■ SOURCE RECORDS:

----------

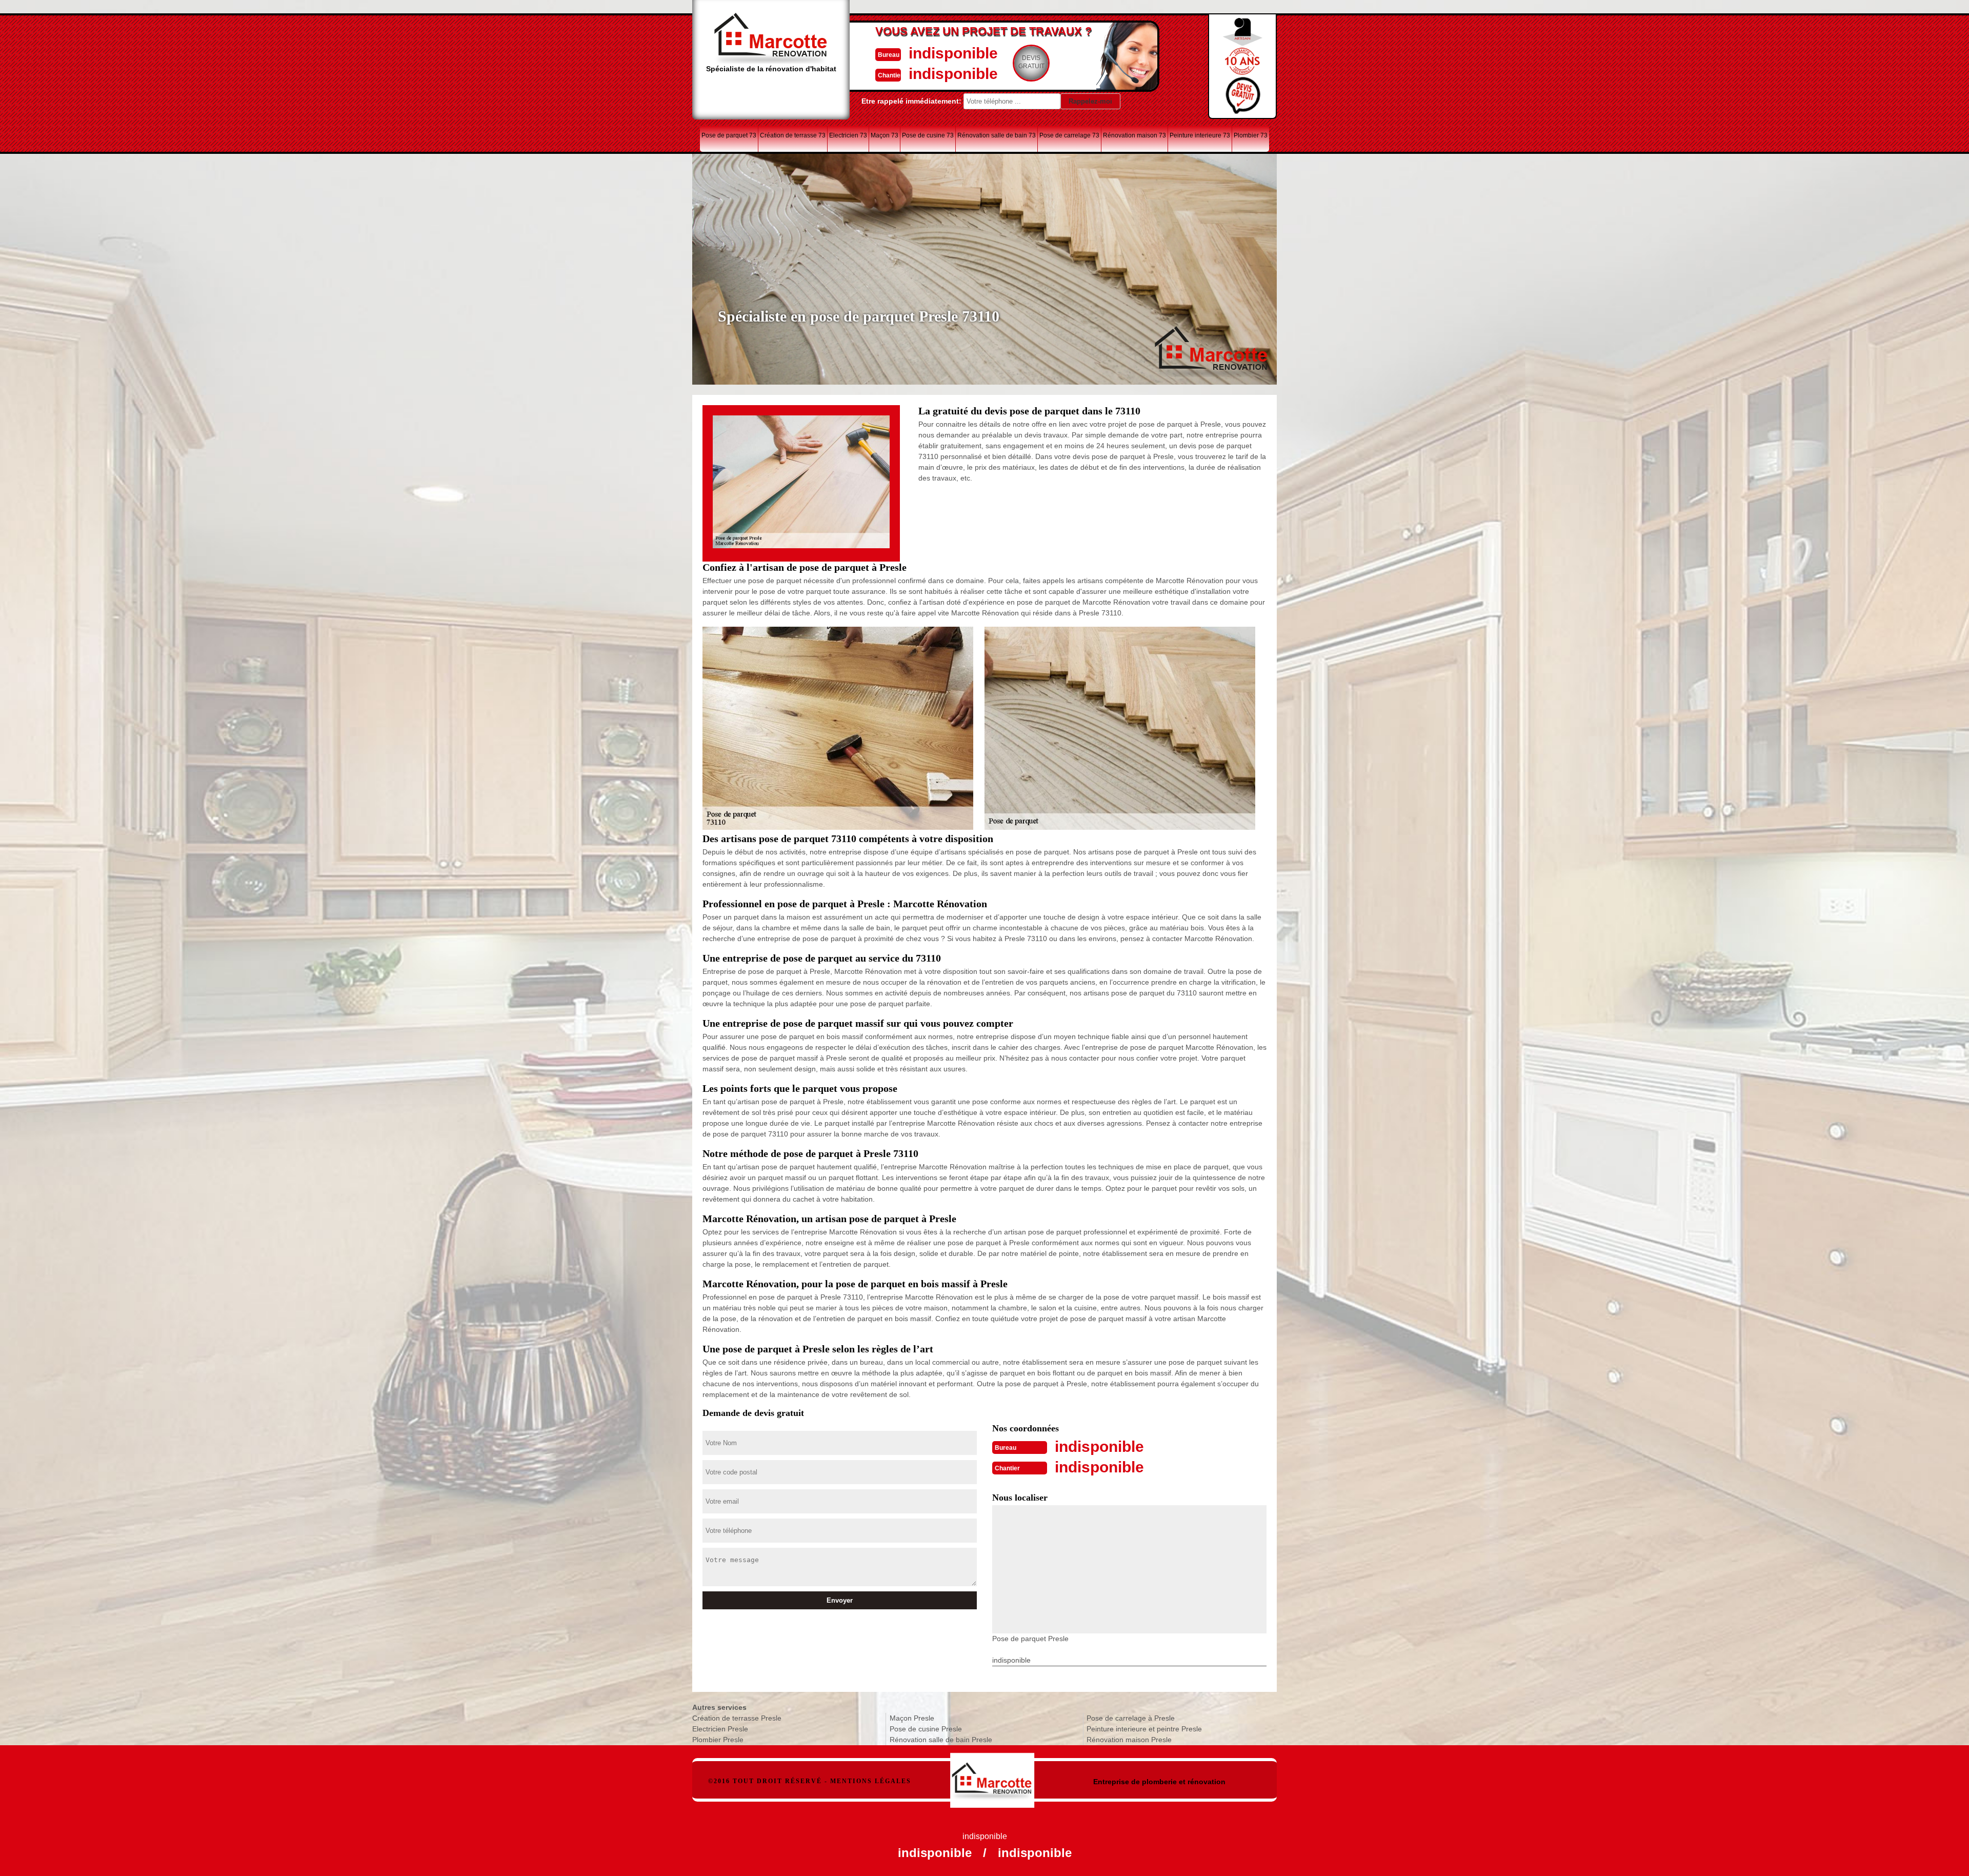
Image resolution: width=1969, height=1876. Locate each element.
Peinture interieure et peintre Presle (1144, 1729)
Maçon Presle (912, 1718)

----------

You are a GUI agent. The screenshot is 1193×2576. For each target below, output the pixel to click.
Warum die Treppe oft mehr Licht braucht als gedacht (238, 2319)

----------

■ YOUR ASSIGNMENT: Determine the number of lines in the listing above containing the word "each"; respond with that figure only.

■ ANSWER BELOW: 2